*** Begin section ***

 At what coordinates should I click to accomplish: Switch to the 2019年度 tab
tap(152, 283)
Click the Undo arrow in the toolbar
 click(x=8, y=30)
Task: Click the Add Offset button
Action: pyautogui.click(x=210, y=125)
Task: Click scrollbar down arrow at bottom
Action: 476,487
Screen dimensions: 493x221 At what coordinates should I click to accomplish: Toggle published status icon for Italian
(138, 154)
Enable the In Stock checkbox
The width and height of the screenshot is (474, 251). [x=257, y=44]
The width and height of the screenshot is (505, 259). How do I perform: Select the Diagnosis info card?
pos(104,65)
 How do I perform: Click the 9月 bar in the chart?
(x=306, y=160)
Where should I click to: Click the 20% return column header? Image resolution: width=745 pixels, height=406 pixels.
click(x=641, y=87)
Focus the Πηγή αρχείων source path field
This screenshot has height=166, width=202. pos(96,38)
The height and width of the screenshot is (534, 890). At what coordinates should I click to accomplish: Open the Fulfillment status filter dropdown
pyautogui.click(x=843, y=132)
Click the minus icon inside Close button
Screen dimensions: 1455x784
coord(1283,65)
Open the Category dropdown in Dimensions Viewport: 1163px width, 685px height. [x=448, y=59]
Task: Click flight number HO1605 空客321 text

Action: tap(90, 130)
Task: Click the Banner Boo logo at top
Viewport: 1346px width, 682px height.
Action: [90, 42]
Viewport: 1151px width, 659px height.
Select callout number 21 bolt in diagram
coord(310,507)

*** End section ***

Word for word, output all of the material.

 At what coordinates should I click to accomplish: Switch to the 2019年度 tab
tap(152, 283)
Click the Undo arrow in the toolbar
 click(x=8, y=30)
Task: Click the Add Offset button
Action: pyautogui.click(x=210, y=125)
Task: Click scrollbar down arrow at bottom
Action: 476,487
Screen dimensions: 493x221 At what coordinates should I click to accomplish: Toggle published status icon for Italian
(138, 154)
Enable the In Stock checkbox
The width and height of the screenshot is (474, 251). [x=257, y=44]
The width and height of the screenshot is (505, 259). How do I perform: Select the Diagnosis info card?
pos(104,65)
 How do I perform: Click the 9月 bar in the chart?
(x=306, y=160)
Where should I click to: Click the 20% return column header? Image resolution: width=745 pixels, height=406 pixels.
click(x=641, y=87)
Focus the Πηγή αρχείων source path field
This screenshot has height=166, width=202. pos(96,38)
The height and width of the screenshot is (534, 890). At what coordinates should I click to accomplish: Open the Fulfillment status filter dropdown
pyautogui.click(x=843, y=132)
Click the minus icon inside Close button
Screen dimensions: 1455x784
coord(1283,65)
Open the Category dropdown in Dimensions Viewport: 1163px width, 685px height. [x=448, y=59]
Task: Click flight number HO1605 空客321 text

Action: tap(90, 130)
Task: Click the Banner Boo logo at top
Viewport: 1346px width, 682px height.
Action: [90, 42]
Viewport: 1151px width, 659px height.
Select callout number 21 bolt in diagram
coord(310,507)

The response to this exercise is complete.